After the neutral person, this practice challenges us to send metta karuna to a difficult person. This is someone toward whom you feel anger, fear, or a lack of forgiveness, someone you perceive as having hurt you in some way. It is important to be patient with yourself when sending love to a difficult person. Begin with the less challenging difficult people in your life; over time, you can work your way up to the really challenging difficult people. While practicing, if strong emotions arise, you may need to honor the limits of your present capacity and simply go back to directing love and compassion toward yourself. Go back and forth between yourself and the difficult person, reflecting on how much pain holding on to these feelings is causing you.

The final step in the practice is to direct metta karuna toward all beings. If you like, before this you can choose to send metta karuna to more specific groups of beings such as those in prisons or hospitals, or those who are hungry, abused, or homeless. Don’t forget other species, as all beings wish to be happy and free from suffering just as you do. And that’s just where this Buddhist practice ultimately takes us: to wishing that all beings everywhere, seen and unseen, great and small, are happy and free from suffering.

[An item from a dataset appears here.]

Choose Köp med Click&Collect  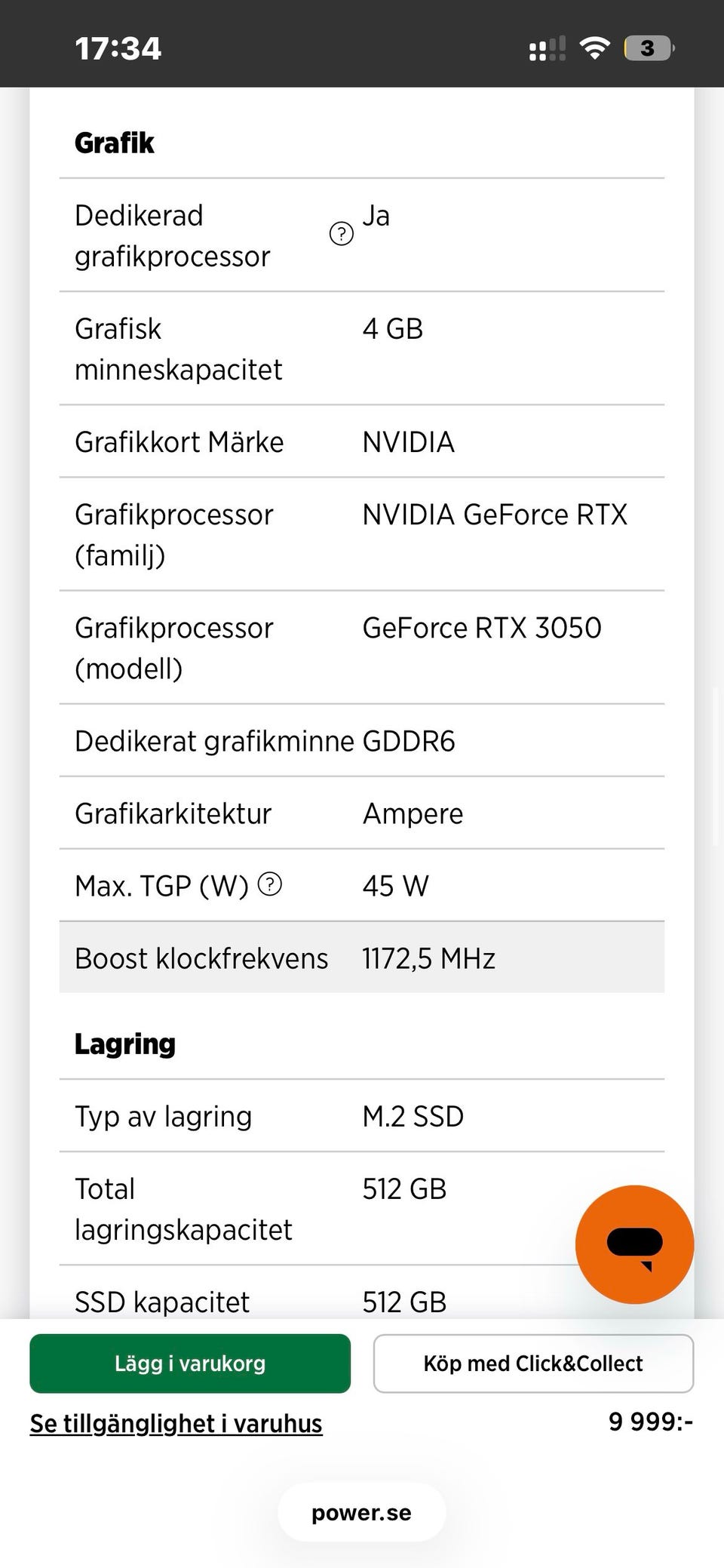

Off the mat and throughout the day, we can cultivate metta karuna by simply paying attention to all of the opportunities to do so. As we wait in line at the grocery store, we can send metta karuna to the others in line, the stock clerks, and the cashier. Walking down the street, we can send karuna to the homeless woman sitting beside her shopping cart containing her belongings. And if we notice that aversion arises when we see that homeless woman, we can send some to ourselves as well.

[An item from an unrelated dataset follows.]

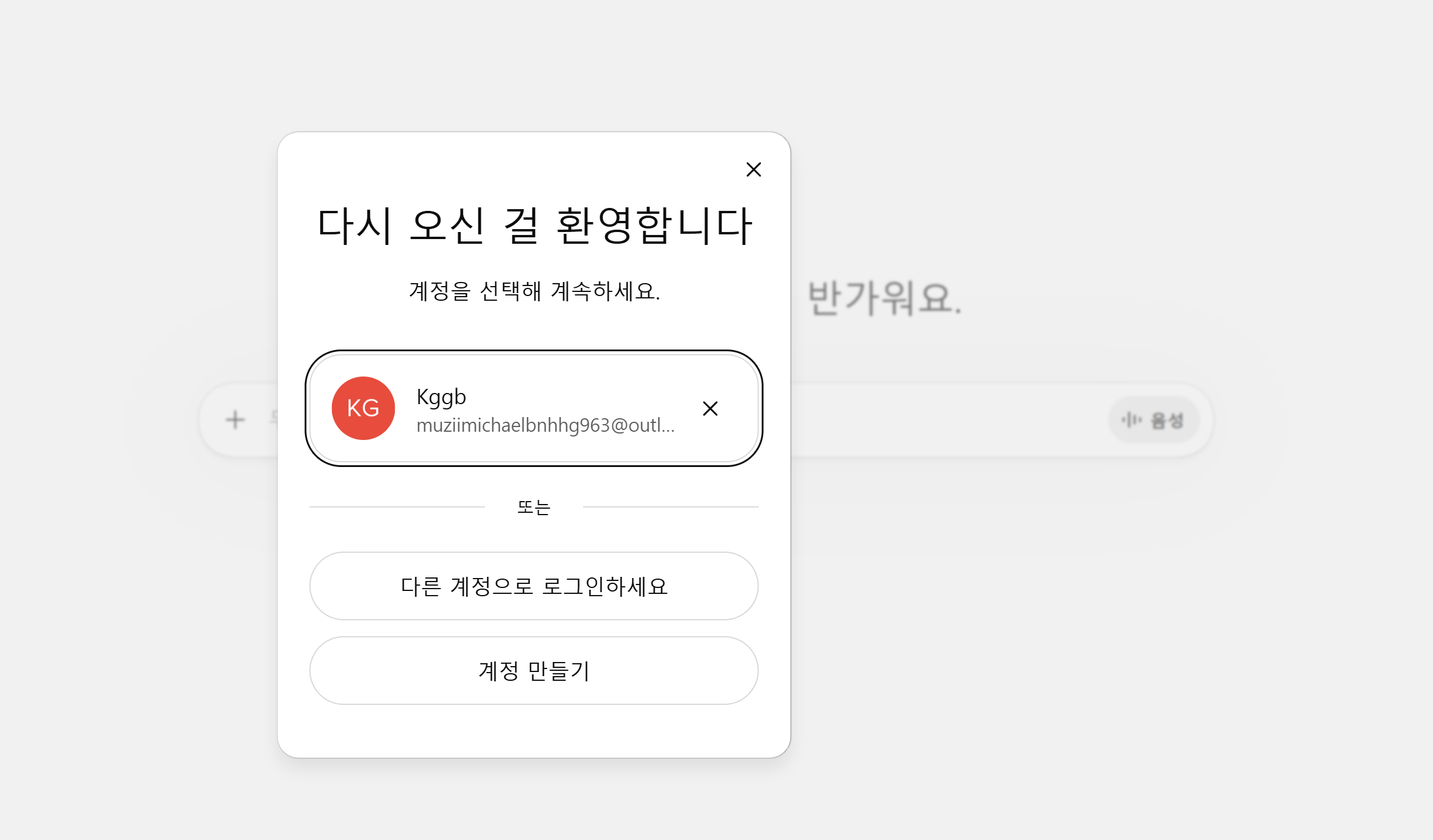Click empty space below 계정 만들기 button
1433x840 pixels.
pos(533,731)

I’d like to share a practice that I, and many students, have found invaluable for transforming our relationships with all of the people and situations that life presents, and which I first presented here as a short daily practice.  The first thing every morning, we set the intention to cultivate metta karuna throughout the day by reciting the following gatha:

Waking this morning, I smile,
 A brand-new day is before me.
I aspire to live each moment mindfully,
And to look upon all beings
With the eyes of kindness and compassion.



Karuna Bhavana: The Practice of Compassion

Compassion desires all beings to be free from suffering. The word karuna, etymologically related to karma and kriya suggests that it is ultimately not just a feeling of empathy, but the motivation to do something to relieve the suffering of the world.

Preliminary Practice: Contemplate the aspects of difficulty in your life, whether physical or emotional. Be willing to love yourself even as you struggle and suffer.

Basic Practice: As above.

The Phrases:
May I be free from suffering.
May I hold myself with softness and care.
May I be free from the suffering caused by greed, anger, fear and confusion.
May I experience ease of body and mind.

The Traditional Sequence of Karuna Bhavana: As above. You may wish to conclude with the following:

May the hungry be fed; may the unloved be loved; may the imprisoned be freed. May all beings everywhere be free from suffering.